EXERCISE BRIEF
Pull out every line of the entries below that contains the string "each", treating uppercase and lowercase as different.

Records
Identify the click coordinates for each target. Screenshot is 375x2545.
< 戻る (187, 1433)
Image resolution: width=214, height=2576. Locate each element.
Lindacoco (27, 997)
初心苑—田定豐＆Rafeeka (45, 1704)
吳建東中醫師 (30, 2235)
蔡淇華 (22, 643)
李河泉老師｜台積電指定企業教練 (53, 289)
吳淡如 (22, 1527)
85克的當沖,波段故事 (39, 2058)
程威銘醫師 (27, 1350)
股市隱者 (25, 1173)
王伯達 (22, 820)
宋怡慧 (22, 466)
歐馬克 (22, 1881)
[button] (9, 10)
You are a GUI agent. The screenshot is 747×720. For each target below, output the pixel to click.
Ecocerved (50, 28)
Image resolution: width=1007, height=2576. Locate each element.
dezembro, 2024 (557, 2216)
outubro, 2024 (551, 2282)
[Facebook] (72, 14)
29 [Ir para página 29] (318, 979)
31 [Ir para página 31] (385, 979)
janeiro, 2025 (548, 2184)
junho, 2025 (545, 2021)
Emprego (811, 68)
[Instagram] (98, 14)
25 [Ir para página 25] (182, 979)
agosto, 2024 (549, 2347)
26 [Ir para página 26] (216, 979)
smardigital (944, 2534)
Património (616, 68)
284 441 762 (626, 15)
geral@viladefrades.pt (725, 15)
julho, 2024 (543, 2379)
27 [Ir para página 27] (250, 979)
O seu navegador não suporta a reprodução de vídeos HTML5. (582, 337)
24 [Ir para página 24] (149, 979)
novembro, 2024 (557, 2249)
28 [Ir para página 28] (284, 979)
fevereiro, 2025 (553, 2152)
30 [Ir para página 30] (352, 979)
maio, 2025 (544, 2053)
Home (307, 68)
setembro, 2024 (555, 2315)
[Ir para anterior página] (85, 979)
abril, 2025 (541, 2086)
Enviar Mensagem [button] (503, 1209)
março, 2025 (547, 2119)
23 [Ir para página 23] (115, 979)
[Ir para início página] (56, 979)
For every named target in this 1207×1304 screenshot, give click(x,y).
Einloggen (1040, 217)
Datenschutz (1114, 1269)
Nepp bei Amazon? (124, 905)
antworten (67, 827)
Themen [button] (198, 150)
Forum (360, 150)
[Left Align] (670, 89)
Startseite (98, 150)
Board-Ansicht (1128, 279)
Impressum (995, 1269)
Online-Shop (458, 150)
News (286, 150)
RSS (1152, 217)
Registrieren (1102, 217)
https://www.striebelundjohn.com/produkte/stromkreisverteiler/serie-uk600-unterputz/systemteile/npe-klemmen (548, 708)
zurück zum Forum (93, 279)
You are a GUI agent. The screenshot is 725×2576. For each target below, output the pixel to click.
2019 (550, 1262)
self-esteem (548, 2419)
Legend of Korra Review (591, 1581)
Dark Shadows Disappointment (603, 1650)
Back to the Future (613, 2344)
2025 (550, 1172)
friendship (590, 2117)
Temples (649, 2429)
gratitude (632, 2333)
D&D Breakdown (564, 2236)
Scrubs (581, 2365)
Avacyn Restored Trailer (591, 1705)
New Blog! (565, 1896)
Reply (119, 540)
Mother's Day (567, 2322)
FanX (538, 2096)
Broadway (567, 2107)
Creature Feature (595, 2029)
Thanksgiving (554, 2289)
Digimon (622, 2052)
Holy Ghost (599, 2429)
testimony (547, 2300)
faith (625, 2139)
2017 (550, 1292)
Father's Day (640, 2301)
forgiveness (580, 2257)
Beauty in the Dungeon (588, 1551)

ANSWER TO THE TASK
Identify the click coordinates for each target. Screenshot is 375x2545.
Image resolution: width=214, height=2576. Locate each element.
You are a GUI agent. The screenshot is 747×720. For each target below, output the pixel to click.
Image resolution: width=1007, height=2576. Locate each element.
You are a GUI agent. The screenshot is 725×2576. For each target below, output the pixel to click.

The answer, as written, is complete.